Non sono certo un segreto gli ingenti investimenti sauditi, o di altri paesi del Consiglio di Cooperazione del Golfo, negli Stati Uniti ed in molti partner europei, così come non sono un segreto le ingenti esportazioni europee e americane di armi verso Ryad. Ora, è evidente come qualunque decisione politica americana sia fortemente condizionata da interessi economici, e questi al momento convergono verso i paesi sunniti del Golfo che, dopo aver chiuso un occhio (ma chissà a quali condizioni) sulla riabilitazione dello storico nemico sciita iraniano, chiedono a gran voce l’eliminazione del regime alawita di Assad, forse anche a costo di sacrificare quel che resta della Siria sull’altare dell’Isis.
Insomma volendo semplificare una realtà complessa, potremmo dire che al momento il Medio Oriente è diviso tra due grandi player regionali: l’Iran, baluardo sciita, e l’Arabia Saudita, indiscusso leader della galassia sunnita.

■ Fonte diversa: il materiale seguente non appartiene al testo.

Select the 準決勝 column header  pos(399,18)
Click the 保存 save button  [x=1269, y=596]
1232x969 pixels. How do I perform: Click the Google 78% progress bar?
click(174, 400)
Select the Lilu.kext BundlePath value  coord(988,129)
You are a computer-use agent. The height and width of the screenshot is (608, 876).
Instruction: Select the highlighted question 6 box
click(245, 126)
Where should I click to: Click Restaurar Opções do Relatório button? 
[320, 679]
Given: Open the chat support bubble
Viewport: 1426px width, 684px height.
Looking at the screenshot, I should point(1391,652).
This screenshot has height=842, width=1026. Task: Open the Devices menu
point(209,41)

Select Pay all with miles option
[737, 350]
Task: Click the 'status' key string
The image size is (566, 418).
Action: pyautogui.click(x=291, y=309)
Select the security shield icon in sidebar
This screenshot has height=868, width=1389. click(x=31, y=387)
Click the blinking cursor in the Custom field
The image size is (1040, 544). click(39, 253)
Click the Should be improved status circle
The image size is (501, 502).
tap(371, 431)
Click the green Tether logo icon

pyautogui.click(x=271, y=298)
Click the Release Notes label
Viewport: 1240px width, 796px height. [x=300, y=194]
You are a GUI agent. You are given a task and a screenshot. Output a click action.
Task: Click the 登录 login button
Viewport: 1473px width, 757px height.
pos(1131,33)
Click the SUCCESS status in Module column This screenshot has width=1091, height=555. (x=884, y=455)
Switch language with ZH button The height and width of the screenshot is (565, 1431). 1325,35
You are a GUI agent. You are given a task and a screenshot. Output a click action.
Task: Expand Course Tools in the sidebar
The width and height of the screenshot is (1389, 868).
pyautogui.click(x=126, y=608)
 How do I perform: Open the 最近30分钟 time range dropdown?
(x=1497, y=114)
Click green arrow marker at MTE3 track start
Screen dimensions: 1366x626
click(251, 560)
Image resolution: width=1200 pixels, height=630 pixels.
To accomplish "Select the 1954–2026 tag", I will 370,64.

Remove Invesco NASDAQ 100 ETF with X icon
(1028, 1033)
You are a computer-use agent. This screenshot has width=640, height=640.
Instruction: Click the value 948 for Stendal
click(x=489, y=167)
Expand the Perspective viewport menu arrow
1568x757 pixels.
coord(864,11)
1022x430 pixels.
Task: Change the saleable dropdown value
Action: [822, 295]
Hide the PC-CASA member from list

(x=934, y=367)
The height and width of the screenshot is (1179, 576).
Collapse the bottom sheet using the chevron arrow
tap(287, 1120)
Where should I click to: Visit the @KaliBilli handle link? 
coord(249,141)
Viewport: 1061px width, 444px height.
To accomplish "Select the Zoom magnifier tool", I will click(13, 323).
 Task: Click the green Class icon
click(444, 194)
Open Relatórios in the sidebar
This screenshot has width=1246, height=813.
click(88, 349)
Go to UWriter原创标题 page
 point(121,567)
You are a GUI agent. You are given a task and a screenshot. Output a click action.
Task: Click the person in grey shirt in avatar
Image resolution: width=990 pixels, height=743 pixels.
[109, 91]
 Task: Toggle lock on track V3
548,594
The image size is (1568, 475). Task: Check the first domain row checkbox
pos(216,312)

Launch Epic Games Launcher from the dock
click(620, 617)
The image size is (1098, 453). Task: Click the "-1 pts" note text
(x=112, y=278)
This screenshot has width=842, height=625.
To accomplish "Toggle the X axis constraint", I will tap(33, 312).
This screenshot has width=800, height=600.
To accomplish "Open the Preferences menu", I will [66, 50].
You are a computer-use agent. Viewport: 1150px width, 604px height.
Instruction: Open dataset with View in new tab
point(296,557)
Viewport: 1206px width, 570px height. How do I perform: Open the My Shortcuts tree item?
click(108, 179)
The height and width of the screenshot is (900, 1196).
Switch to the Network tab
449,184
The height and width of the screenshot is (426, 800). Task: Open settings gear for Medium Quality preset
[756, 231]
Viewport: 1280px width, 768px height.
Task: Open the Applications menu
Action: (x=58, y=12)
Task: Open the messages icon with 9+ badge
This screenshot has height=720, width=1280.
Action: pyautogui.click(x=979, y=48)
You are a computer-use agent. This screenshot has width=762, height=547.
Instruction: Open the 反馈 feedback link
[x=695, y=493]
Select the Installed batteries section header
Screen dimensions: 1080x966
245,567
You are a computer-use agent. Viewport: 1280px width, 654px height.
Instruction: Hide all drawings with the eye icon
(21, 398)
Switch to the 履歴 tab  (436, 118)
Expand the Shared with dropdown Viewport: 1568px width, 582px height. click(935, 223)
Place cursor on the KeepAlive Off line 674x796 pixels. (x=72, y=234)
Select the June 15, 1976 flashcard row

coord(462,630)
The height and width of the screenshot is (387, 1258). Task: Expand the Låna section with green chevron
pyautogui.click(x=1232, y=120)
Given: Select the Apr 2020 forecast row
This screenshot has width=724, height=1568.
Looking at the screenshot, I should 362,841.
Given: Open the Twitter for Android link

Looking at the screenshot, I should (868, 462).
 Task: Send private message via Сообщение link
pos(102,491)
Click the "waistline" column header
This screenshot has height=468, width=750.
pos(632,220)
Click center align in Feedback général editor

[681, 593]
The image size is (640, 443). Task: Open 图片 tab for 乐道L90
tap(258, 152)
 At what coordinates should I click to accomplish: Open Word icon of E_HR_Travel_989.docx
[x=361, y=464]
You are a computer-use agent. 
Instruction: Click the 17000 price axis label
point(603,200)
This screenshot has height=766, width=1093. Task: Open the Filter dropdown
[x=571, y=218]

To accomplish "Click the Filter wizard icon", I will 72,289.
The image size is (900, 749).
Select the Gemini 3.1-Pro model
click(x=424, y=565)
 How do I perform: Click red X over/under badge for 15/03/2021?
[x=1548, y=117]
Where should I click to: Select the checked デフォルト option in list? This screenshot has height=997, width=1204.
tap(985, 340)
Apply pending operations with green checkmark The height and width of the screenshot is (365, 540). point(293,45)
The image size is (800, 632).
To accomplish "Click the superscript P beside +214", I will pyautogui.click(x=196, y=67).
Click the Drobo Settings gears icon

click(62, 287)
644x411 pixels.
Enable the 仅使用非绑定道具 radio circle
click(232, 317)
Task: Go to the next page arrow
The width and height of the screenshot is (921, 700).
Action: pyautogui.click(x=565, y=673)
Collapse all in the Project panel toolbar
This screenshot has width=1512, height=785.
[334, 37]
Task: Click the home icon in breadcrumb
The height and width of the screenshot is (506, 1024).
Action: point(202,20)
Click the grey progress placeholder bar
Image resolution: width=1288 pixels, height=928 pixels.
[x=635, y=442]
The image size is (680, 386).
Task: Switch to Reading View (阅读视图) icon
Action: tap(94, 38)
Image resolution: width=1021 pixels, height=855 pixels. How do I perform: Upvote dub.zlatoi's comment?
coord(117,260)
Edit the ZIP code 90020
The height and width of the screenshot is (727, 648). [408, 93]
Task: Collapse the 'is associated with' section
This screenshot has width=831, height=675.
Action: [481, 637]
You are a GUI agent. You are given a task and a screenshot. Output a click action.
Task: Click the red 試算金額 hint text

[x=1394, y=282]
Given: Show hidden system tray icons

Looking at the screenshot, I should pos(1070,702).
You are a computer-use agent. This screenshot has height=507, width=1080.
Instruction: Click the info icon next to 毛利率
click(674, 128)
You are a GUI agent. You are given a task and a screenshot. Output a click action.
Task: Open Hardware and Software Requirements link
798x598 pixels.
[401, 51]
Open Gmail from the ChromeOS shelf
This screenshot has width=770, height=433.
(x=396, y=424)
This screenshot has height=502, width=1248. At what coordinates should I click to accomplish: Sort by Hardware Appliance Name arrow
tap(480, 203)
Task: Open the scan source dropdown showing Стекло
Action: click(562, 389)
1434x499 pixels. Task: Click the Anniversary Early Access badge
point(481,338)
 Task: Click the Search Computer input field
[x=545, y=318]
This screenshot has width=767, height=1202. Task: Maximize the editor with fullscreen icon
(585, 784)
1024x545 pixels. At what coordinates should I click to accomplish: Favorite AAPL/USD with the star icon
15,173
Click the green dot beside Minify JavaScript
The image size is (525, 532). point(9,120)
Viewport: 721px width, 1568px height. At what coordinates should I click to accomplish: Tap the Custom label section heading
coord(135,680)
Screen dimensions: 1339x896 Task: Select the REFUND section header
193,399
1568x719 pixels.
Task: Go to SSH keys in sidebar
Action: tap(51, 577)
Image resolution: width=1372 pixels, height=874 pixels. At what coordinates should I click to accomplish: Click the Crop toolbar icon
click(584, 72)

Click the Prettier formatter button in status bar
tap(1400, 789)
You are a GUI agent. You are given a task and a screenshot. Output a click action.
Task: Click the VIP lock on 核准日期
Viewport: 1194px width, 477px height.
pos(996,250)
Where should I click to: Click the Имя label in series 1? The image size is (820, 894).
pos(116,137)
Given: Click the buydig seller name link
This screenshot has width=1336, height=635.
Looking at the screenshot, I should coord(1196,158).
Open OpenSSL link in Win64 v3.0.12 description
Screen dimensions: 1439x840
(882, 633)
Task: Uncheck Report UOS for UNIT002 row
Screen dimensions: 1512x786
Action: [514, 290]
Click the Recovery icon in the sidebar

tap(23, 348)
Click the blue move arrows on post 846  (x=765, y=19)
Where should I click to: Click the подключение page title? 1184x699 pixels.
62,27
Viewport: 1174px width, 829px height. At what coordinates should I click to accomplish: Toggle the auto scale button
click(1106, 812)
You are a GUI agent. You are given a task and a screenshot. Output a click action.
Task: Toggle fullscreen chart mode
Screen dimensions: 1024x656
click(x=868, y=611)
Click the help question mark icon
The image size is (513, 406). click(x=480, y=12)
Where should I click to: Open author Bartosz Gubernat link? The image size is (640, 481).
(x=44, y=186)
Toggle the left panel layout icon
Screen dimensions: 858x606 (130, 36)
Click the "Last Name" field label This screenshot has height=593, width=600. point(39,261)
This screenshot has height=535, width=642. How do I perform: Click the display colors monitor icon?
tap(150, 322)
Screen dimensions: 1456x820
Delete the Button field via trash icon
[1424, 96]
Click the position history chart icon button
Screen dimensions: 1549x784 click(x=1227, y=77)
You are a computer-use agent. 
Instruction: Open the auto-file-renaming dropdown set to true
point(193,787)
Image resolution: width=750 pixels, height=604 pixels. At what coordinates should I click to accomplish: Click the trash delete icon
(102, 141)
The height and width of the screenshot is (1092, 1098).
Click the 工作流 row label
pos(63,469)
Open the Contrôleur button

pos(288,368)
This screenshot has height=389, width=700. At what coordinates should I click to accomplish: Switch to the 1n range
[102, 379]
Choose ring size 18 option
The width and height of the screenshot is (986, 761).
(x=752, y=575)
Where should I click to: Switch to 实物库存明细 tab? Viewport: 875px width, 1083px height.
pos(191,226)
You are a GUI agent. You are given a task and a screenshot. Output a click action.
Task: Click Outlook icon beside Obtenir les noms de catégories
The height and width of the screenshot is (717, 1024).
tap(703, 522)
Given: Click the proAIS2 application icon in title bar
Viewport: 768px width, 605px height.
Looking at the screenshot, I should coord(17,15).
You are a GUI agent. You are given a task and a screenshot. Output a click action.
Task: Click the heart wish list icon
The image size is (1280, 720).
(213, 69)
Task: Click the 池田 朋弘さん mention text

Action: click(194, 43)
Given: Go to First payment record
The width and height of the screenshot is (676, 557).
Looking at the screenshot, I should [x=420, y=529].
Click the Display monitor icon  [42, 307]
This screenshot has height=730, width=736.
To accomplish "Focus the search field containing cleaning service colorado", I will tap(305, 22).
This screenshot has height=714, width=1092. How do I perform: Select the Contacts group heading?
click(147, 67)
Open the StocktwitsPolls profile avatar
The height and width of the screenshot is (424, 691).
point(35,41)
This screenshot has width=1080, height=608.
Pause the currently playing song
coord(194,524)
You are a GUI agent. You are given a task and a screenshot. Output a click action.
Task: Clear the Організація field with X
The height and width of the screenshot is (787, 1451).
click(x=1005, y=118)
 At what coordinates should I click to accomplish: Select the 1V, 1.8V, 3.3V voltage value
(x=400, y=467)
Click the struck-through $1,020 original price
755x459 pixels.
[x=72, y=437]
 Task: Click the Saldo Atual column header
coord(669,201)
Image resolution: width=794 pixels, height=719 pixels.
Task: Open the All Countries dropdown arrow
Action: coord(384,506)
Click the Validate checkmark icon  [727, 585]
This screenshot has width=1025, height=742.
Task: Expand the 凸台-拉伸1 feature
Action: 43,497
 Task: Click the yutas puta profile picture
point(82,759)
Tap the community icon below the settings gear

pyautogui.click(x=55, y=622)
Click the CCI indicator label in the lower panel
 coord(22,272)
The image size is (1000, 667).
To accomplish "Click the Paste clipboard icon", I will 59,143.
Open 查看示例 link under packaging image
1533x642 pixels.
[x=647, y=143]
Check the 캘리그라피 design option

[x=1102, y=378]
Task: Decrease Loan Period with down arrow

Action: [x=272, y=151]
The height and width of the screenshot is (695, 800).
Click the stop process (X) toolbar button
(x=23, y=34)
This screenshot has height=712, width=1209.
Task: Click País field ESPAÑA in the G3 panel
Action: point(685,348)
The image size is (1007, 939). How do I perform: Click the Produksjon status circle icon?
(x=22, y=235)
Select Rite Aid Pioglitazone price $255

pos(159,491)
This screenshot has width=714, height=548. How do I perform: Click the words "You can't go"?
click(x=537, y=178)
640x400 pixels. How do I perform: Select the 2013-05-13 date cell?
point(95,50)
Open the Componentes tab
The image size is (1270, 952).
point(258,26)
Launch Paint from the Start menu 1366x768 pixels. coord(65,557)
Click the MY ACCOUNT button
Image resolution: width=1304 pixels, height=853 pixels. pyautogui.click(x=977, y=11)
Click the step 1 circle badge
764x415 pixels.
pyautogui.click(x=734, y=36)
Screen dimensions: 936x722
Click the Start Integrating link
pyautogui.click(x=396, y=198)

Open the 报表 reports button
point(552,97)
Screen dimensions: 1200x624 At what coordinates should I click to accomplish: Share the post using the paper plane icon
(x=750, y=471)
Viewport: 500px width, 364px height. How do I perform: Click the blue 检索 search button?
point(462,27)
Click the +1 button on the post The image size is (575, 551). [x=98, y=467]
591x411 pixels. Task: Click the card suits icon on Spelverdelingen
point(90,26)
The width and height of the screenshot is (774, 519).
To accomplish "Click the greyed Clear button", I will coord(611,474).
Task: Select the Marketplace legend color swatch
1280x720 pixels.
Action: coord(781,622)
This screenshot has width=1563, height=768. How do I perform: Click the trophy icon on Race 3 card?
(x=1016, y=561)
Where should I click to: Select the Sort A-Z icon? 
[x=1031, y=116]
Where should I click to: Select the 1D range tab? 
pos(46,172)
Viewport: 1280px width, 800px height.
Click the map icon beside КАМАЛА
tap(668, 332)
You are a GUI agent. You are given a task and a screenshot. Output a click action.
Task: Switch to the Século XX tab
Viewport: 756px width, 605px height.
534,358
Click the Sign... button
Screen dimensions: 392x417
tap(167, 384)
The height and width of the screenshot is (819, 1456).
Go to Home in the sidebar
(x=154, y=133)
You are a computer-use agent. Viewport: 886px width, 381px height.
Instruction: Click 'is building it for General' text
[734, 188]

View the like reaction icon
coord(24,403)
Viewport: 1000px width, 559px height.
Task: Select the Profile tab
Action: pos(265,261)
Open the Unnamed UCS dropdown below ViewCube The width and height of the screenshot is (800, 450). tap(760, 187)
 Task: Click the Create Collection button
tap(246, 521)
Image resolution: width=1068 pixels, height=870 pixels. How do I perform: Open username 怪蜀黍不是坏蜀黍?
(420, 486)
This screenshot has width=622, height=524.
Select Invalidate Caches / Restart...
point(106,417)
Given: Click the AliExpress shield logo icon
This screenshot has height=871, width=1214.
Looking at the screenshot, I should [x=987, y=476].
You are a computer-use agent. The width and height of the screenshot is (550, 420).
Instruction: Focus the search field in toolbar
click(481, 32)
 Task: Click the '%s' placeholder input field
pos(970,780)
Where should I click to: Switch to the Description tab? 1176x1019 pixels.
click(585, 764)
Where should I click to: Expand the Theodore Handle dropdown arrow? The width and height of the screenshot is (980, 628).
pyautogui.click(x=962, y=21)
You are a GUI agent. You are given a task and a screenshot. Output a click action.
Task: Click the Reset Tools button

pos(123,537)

Entrambi ambiscono ad assurgere al ruolo di potenza regionale del Golfo Persico ed entrambi, su posizioni nettamente divergenti, sono invischiati nel conflitto in Siria — nonché in altri teatri di guerra, dal Bahrein allo Yemen, considerati “minori” ma solo perché totalmente al di fuori dell’interesse politico e mediatico dell’occidente — le cui evoluzioni potrebbero far pendere l’ago della bilancia di questo “gioco di potenze”. Stati Uniti e Russia entrano in questo frammentato risiko come attori co-protagonisti, al fianco dell’uno e dell’altro “contendente”, spinti dai rispettivi interessi economici — in parte sopra accennati — ed agendo, soprattutto da parte americana, con la “solita” realpolitik del leading from behind (letteralmente “gestire gli eventi da dietro”) armando e finanziando di volta in volta gli attori che sembrano più utili per il raggiungimento dei propri obiettivi geostrategici, siano essi dittatori o “petrol-monarchi”.
Osservando le cose da questa prospettiva, è quantomeno triste notare come la Siria con i sui morti, con le sue macerie, con le sue ferite e con i suoi scempi, appaia quasi come una questione marginale, mentre i “suoi” profughi che muoiono in migliaia sulle nostre coste, diventano dei semplici “danni collaterali”.